As always at this friendly and welcoming location, there were lots of dog walkers, buggy pushers, scampering kids and fitness seekers. All very jolly, especially as the local ducks, geese and other assorted waterfowl seems so tame and keen to join in the ebb and flow of movement. Some of the group sought solitude and the avoidance of distraction. They could find it easily enough. Others rather enjoyed interacting with passers-by. most of whom are curious to see a painter at work and are seldom too critical of our efforts.
The only discordant notes (or harmonious background, depending on your point of view) were the soulful songs of praise emanating at high volume from a marquee in the grounds where a big event was taking place. Many of the attendees were wearing marvellous West African national dress and looked stunning. However, the music, unrestrained by the thin canvas of the tent, was a little invasive and certainly impaired concentration!
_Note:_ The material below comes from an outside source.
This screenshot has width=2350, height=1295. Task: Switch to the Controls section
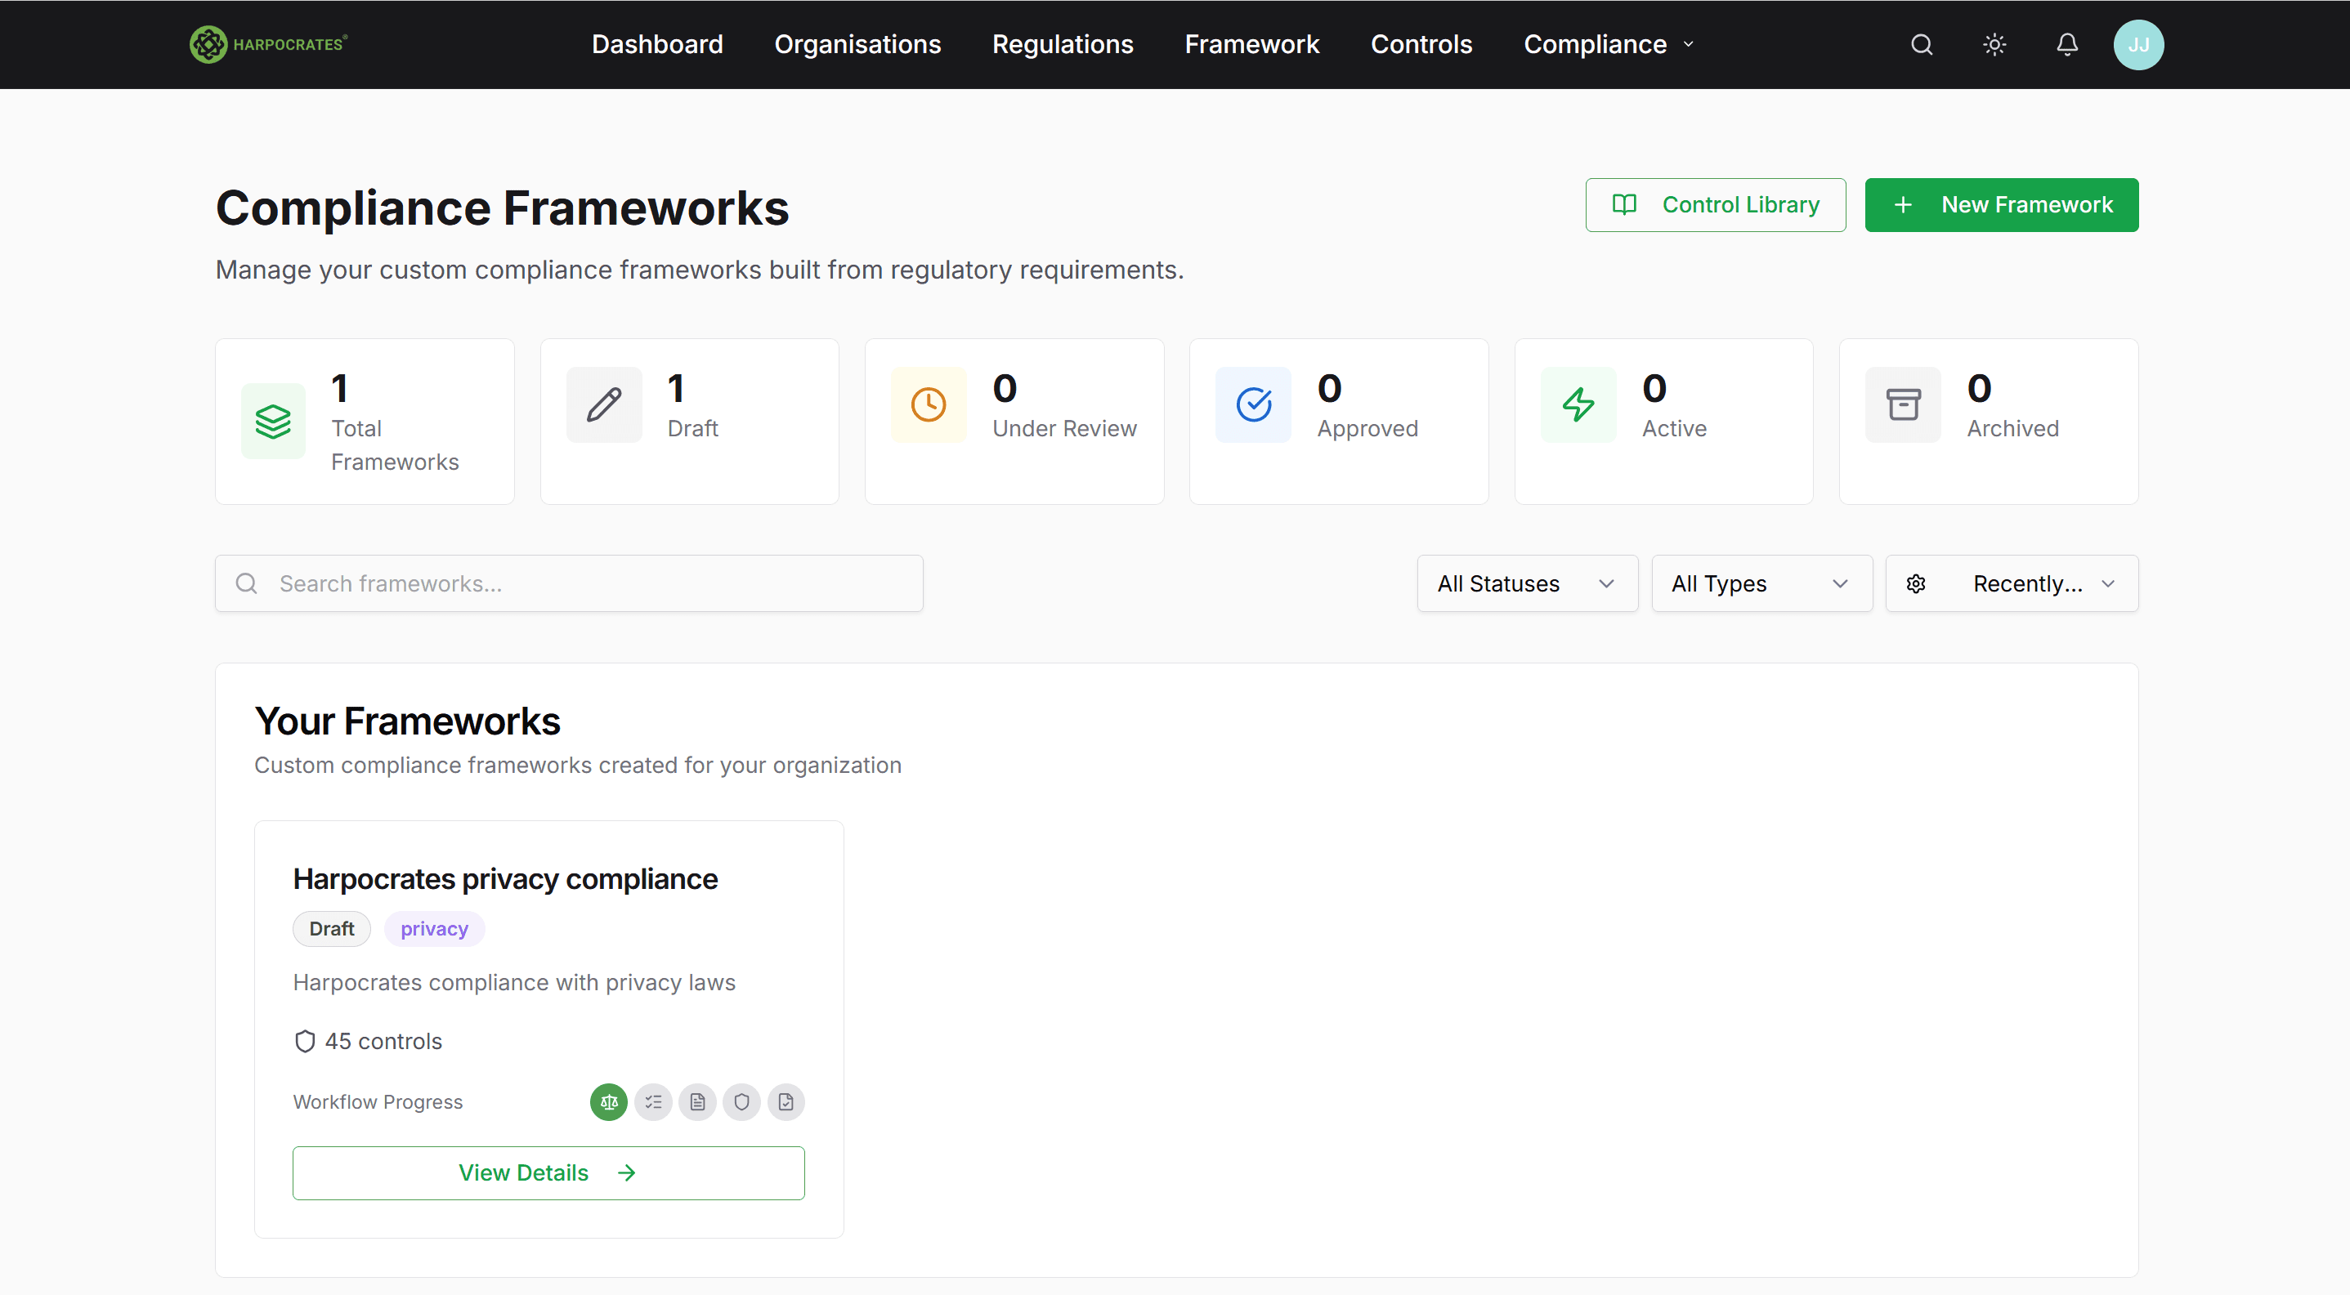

During our lunch and tea breaks we showed off our work as always and also had a bit of a kit-comparison session. Painting en plein air requires each artist to organise a light, portable set of kit that can be assembled quickly. Water colourists and pastel/pencil sketchers tend to do this quite easily, stuffing everything into a shoulder bag. Oil and acrylic painters, however, have more of a challenge as they try to replicate their normal studio set-up. Some of the solutions are ingenious and, on this occasion, we had a wondrous collection of different pochard boxes, lightweight easels, collapsable stands and goodness knows what. We all admired each other’s approach, swapped the names of online art-suppliers and details of various brands. A magnificently nerdy forum!